Chromazon
su11 architecture + design
NEW YORK
Designers: Ferda Kolatan, Erich Schoenenberger
New York-based su11 architecture + design, founded in 1999 by Ferda Kolatan and Erich Schoenenberger, was a YAP finalist in 2008 for their project Chromazon, a multi-faceted installation inspired by the rhythms and colors in nature.
Q&A with su11 architecture + design
MoMA PS1: How did you position yourself to get nominated?
Ferda Kolatan, su11 architecture + design: We were always interested in challenging conventional notions of design particularly through a convergence of digital technique, materiality, and novel forms of fabrication and assembly. For the past few years we have been experimenting with pluripotent structures, which have the ability to express different design potentialities while maintaining their overall organizational principles intact. Many of our projects engage this topic on different scales ranging from buildings to installations and objects. To us these methods open up new avenues to explore design effects, which are unprecedented in their atmospheric, material, and programmatic qualities but also reflect on larger tendencies in current design culture. This approach fits well with many of the ambitions YAP has put forward in their own design philosophy.

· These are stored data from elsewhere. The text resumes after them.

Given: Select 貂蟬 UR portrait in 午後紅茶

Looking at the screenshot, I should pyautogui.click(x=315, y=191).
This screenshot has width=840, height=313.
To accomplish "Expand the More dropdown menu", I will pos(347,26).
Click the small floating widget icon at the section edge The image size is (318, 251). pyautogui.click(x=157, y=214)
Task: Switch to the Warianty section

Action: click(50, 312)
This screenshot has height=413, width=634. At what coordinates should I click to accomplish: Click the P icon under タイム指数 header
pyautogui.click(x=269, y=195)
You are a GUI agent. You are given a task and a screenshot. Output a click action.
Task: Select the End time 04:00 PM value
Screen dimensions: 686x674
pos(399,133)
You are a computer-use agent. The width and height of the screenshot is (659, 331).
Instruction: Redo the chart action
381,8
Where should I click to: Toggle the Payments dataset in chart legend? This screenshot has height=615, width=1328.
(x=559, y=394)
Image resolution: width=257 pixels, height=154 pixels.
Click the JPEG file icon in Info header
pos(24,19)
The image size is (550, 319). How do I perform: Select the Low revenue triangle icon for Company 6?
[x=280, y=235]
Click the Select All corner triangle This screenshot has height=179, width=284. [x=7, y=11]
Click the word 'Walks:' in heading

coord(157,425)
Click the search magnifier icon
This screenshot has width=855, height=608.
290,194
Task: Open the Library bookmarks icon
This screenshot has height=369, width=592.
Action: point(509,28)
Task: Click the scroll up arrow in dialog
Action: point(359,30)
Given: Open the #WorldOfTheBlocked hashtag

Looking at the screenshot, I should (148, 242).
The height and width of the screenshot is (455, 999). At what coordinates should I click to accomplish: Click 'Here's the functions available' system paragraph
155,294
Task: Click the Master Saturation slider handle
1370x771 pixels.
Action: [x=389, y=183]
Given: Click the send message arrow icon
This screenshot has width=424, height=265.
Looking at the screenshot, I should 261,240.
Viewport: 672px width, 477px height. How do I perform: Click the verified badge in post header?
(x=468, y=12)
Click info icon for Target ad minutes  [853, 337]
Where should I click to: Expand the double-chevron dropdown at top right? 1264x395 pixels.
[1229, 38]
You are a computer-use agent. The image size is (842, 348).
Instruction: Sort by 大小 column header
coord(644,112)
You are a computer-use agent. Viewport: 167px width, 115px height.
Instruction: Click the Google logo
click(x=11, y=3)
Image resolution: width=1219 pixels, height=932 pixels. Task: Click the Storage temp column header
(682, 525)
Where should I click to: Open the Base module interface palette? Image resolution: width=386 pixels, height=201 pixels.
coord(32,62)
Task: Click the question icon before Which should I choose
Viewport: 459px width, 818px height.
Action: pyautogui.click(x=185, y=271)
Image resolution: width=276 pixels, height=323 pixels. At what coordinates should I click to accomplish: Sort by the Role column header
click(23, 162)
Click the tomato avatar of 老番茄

MoMA PS1: Did YAP change anything for you or your firm? When did you recognize the full potential of the competition?
su11 architecture + design: Becoming a finalist for YAP certainly increased our profile. Being associated with such acclaimed institutions as MoMA and MoMA PS1 is both rewarding and inspiring for a young architecture firm. Since the competition we have been approached to participate in a number of local competitions, whose organizers noticed Chromazon. In addition, having been chosen as a finalist added to our confidence that our way of thinking and producing design is relevant to contemporary culture.
MoMA PS1: How was your design shaped by the history of YAP?
su11 architecture + design:We were very familiar with YAP from its beginning since we had just started our practice in New York in 1999. Many of the winners and finalists throughout the years have been our colleagues and friends with whom we meet and exchange regularly. YAP has generated a culture for young experimental practices that reaches far beyond the actual competition and installation. When we were nominated to participate in the competition, we had a keen awareness of YAP’s history both in terms of the successful entries as well as the overarching dialog it had created. Given our own approach to design, we always felt a strong affinity to the site, theme, and experimental nature of YAP.